Re: [PATCH 1/1] iommufd/selftest: Use right iommu_ops for mock device

From: Robin Murphy
Date: Thu Jan 11 2024 - 10:51:21 EST


On 11/01/2024 2:48 pm, Jason Gunthorpe wrote:
On Thu, Jan 11, 2024 at 03:32:13PM +0800, Lu Baolu wrote:
In the iommu probe device path, __iommu_probe_device() gets the iommu_ops
for the device from dev->iommu->fwspec if this field has been initialized
before probing. Otherwise, it will lookup the global iommu device list
and use the iommu_ops of the first iommu device which has no
dev->iommu->fwspec. This causes the wrong iommu_ops to be used for the mock
device on x86 platforms where dev->iommu->fwspec is not used.

Preallocate the fwspec for the mock device so that the right iommu ops can
be used.

I really don't like this.

The lifecycle model for fwspec is already a bit confusing. Introducing
a new case where a driver pre-allocates the fwspec is making it worse,
not better.

eg iommu_init_device() error unwind will free this allocated fwspec
leaving the device broken. We don't have the concept of a fwspec that
is owned by the device, it is really owned by the probing code.

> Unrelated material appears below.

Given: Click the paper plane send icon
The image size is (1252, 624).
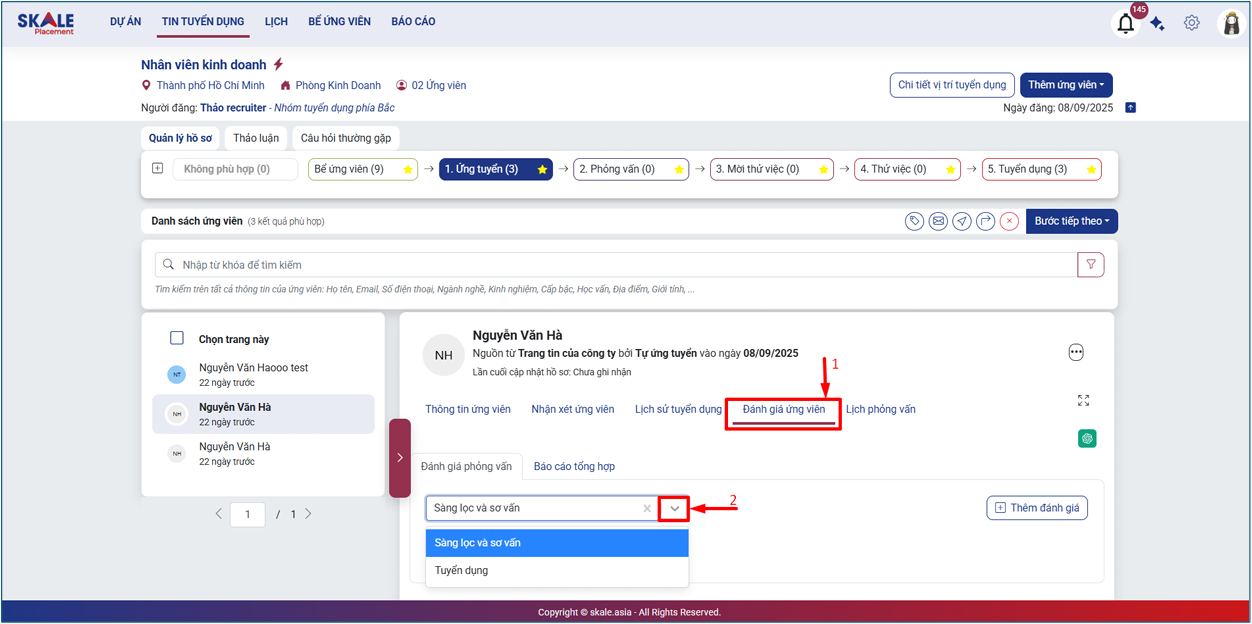Looking at the screenshot, I should [x=962, y=221].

As I've tried to explain before, this is in fact the correct use of fwspec as originally designed, i.e. being set up by *bus code* before device_add() (remember this is not the "IOMMU driver" part of selftest.c).

Indeed for perfect symmetry the bus code would free the fwspec after the corresponding device_del() returns, but there's no harm in that being factored into iommu_release_device() since the notifier call occurs sufficiently late in device_del() itself as to make no practical difference.

I'm working to get things back to that model (wherein the dev_iommu and fwspec lifecycles become trivial), just with the slight tweak that these days it's going to make more sense to have the initialisation factored into device_add() itself (via iommu_probe_device()), rather than beforehand.

Thanks,
Robin.

The fundamental issue is we now have a special kind of driver:

fwspec = dev_iommu_fwspec_get(dev);
if (fwspec && fwspec->ops)
ops = fwspec->ops;
else
ops = iommu_ops_from_fwnode(NULL);
^^^^^^^^

Which represents a "global" non-fwspec using driver that will only
bind to devices that didn't parse into a fwspec.

The code above supports only one of these drivers at time, but allows
more than one to be registered - it is inconsistent.

I think the right/easy answer is to iterate over all the "global"
drivers and call their probe instead of just the first one.

Especially since my approach over here migrates the whole thing to work
by iterating:

https://lore.kernel.org/all/0-v2-f82a05539a64+5109-iommu_fwspec_p2_jgg@xxxxxxxxxx/

And this patch:

https://lore.kernel.org/all/28-v2-f82a05539a64+5109-iommu_fwspec_p2_jgg@xxxxxxxxxx/

Is how I made the iterating logic, it could be pulled out and tidied a
bit.

Jason